How can I recover from this error without big impact? I don't want to restart all nodes and find out I can't start any VM anymore. Also I don't want to restart the ZFS01 storage server, this will be too risky and could cause a big downtime of the VM's won't start after the reboot.
The updated node:
root@proxmox-cluster-03:~# pveversion -v
proxmox-ve-2.6.32: 3.2-126 (running kernel: 2.6.32-29-pve)
pve-manager: 3.2-4 (running version: 3.2-4/e24a91c1)
pve-kernel-2.6.32-29-pve: 2.6.32-126
pve-kernel-2.6.32-26-pve: 2.6.32-114
lvm2: 2.02.98-pve4
clvm: 2.02.98-pve4
corosync-pve: 1.4.5-1
openais-pve: 1.1.4-3
libqb0: 0.11.1-2
redhat-cluster-pve: 3.2.0-2
resource-agents-pve: 3.9.2-4
fence-agents-pve: 4.0.5-1
pve-cluster: 3.0-12
qemu-server: 3.1-16
pve-firmware: 1.1-3
libpve-common-perl: 3.0-18
libpve-access-control: 3.0-11
libpve-storage-perl: 3.0-19
pve-libspice-server1: 0.12.4-3
vncterm: 1.1-6
vzctl: 4.0-1pve5
vzprocps: 2.0.11-2
vzquota: 3.1-2
pve-qemu-kvm: 1.7-8
ksm-control-daemon: 1.1-1
glusterfs-client: 3.4.2-1
Other nodes:
root@proxmox-cluster-01:~# pveversion -v
proxmox-ve-2.6.32: 3.1-114 (running kernel: 2.6.32-26-pve)
pve-manager: 3.1-21 (running version: 3.1-21/93bf03d4)
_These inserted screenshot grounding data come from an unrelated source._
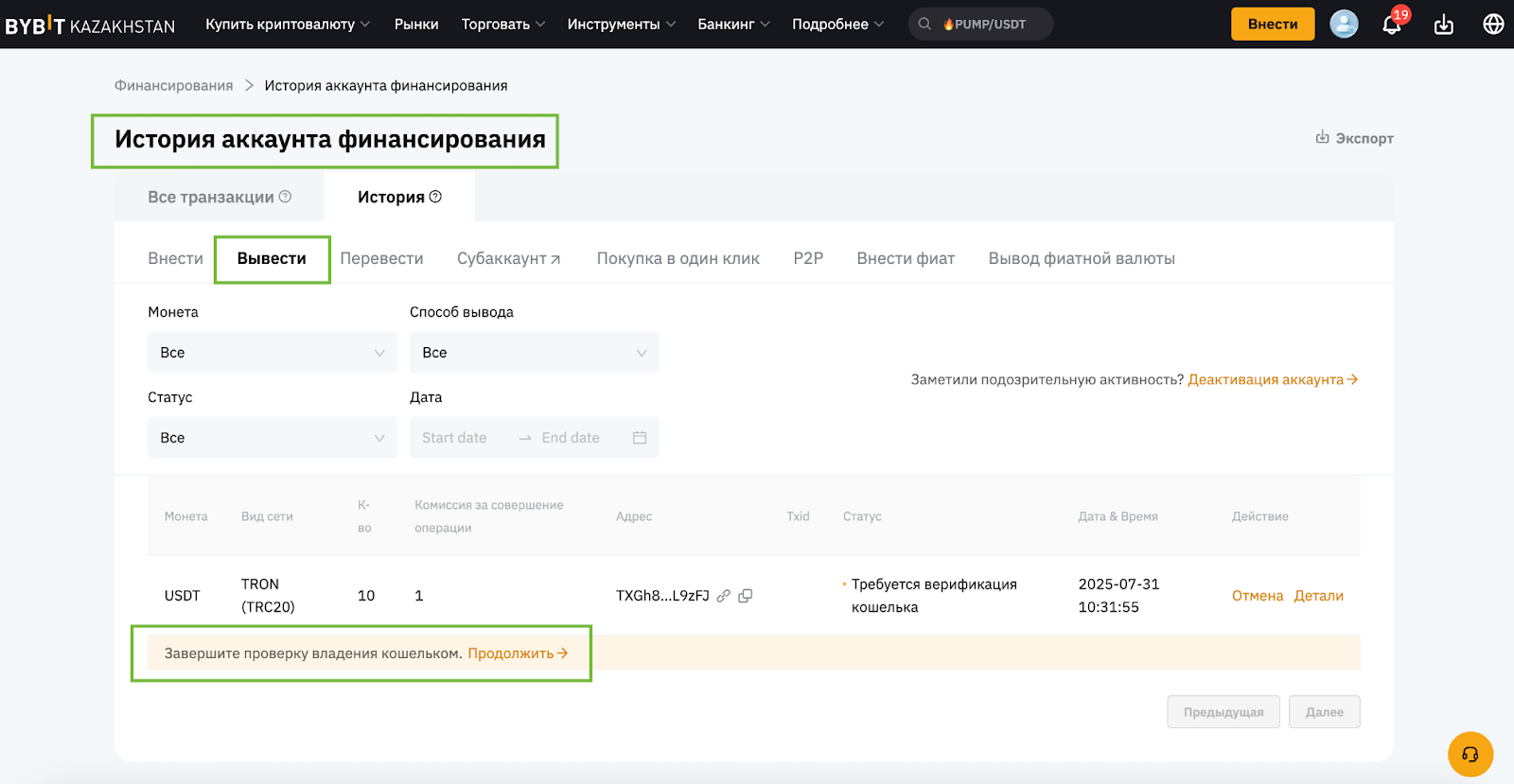Copy the TXGh8...L9zFJ wallet address
Image resolution: width=1514 pixels, height=784 pixels.
(746, 596)
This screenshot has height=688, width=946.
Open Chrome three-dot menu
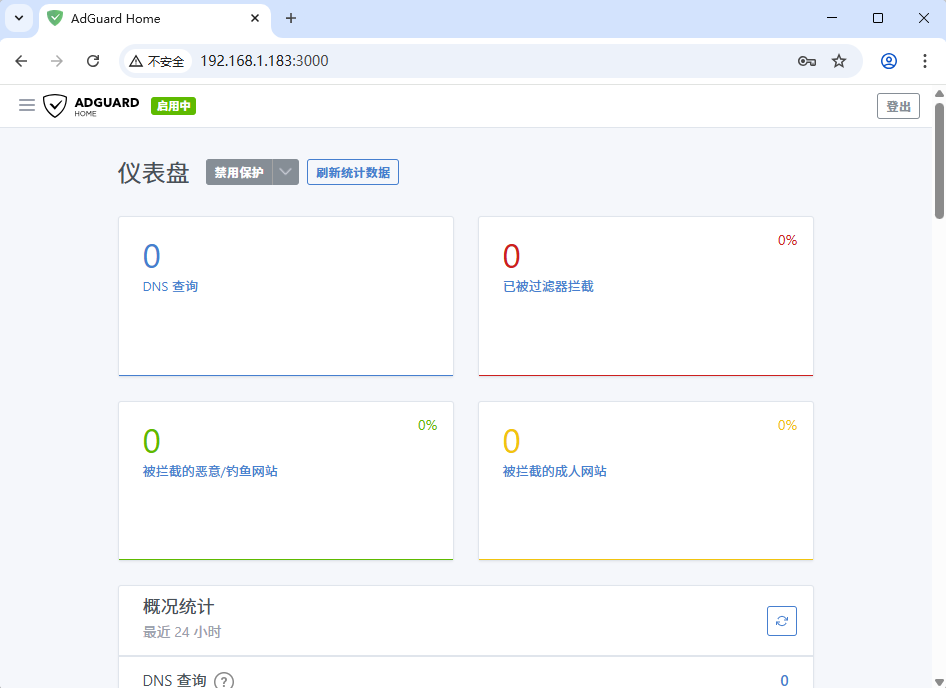click(x=924, y=61)
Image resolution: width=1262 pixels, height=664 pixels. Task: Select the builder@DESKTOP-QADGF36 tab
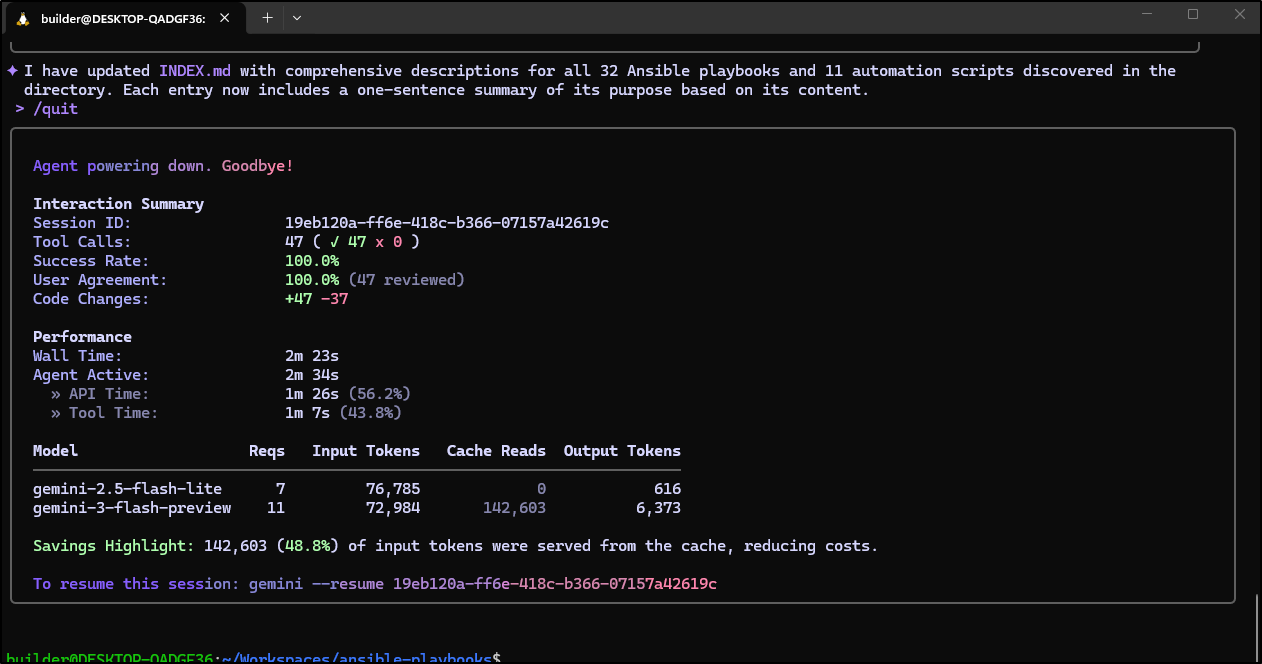coord(122,19)

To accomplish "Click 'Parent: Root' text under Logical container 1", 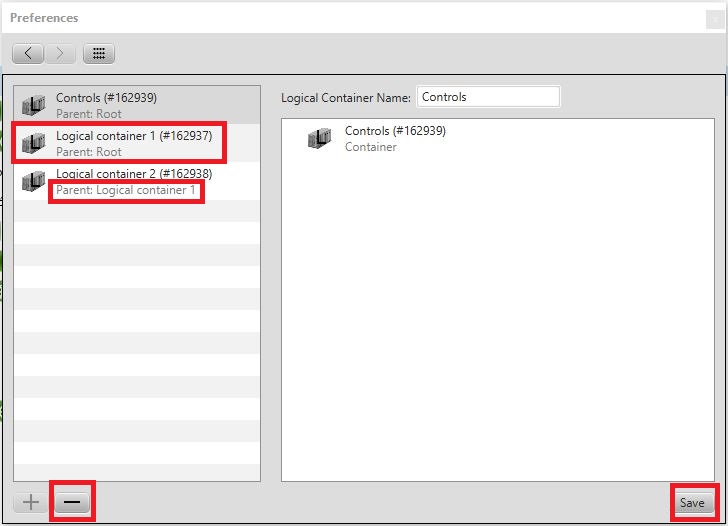I will (x=89, y=152).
pve-kernel-2.6.32-26-pve: 2.6.32-114
lvm2: 2.02.98-pve4
clvm: 2.02.98-pve4
corosync-pve: 1.4.5-1
openais-pve: 1.1.4-3
libqb0: 0.11.1-2
redhat-cluster-pve: 3.2.0-2
resource-agents-pve: 3.9.2-4
fence-agents-pve: 4.0.5-1
pve-cluster: 3.0-12
qemu-server: 3.1-15
pve-firmware: 1.1-2
libpve-common-perl: 3.0-14
libpve-access-control: 3.0-11
libpve-storage-perl: 3.0-19
pve-libspice-server1: 0.12.4-3
vncterm: 1.1-6
vzctl: 4.0-1pve5
vzprocps: 2.0.11-2
vzquota: 3.1-2
pve-qemu-kvm: 1.7-6
ksm-control-daemon: 1.1-1
glusterfs-client: 3.4.2-1
Storage test:
root@proxmox-cluster-01:~# pveperf /mnt/pve/zfs01
CPU BOGOMIPS: 72529.68
REGEX/SECOND: 823399
HD SIZE: 11225.11 GB (10.1.1.91:/data/proxmox-cluster01)
FSYNCS/SECOND: 1101.79
DNS EXT: 67.63 ms
root@proxmox-cluster-01:~# cat /etc/pve/storage.cfg
dir: local
path /var/lib/vz
content vztmpl,rootdir
maxfiles 0
nfs: zfs01
path /mnt/pve/zfs01
server 10.1.1.91
export /data/proxmox-cluster01
options vers=3
content images,iso,vztmpl,rootdir,backup
maxfiles 1
root@proxmox-cluster-01:~# pvecm status
Version: 6.2.0
Config Version: 4
Cluster Name: cluster01
Cluster Id: 53601
Cluster Member: Yes
Cluster Generation: 26168
Membership state: Cluster-Member
Nodes: 4
Expected votes: 4
Total votes: 4
Node votes: 1
Quorum: 3
Active subsystems: 1
Flags:
Ports Bound: 0
Node name: proxmox-cluster-01
Node ID: 1
Multicast addresses: 239.192.209.51
Node addresses: 10.1.1.101
May 5 12:38:57 proxmox-cluster-01 pvestatd[225507]: WARNING: storage 'zfs01' is not online
May 5 12:39:08 proxmox-cluster-01 pvestatd[225507]: WARNING: storage 'zfs01' is not online
May 5 12:39:17 proxmox-cluster-01 pvestatd[225507]: WARNING: storage 'zfs01' is not online
May 5 12:39:27 proxmox-cluster-01 pvestatd[225507]: WARNING: storage 'zfs01' is not online
May 5 12:39:37 proxmox-cluster-01 pvestatd[225507]: WARNING: storage 'zfs01' is not online
May 5 12:39:47 proxmox-cluster-01 pvestatd[225507]: WARNING: storage 'zfs01' is not online
The storage/ZFS server has not been changed, it all looks ok in the syslogs and the VM's are still running on it.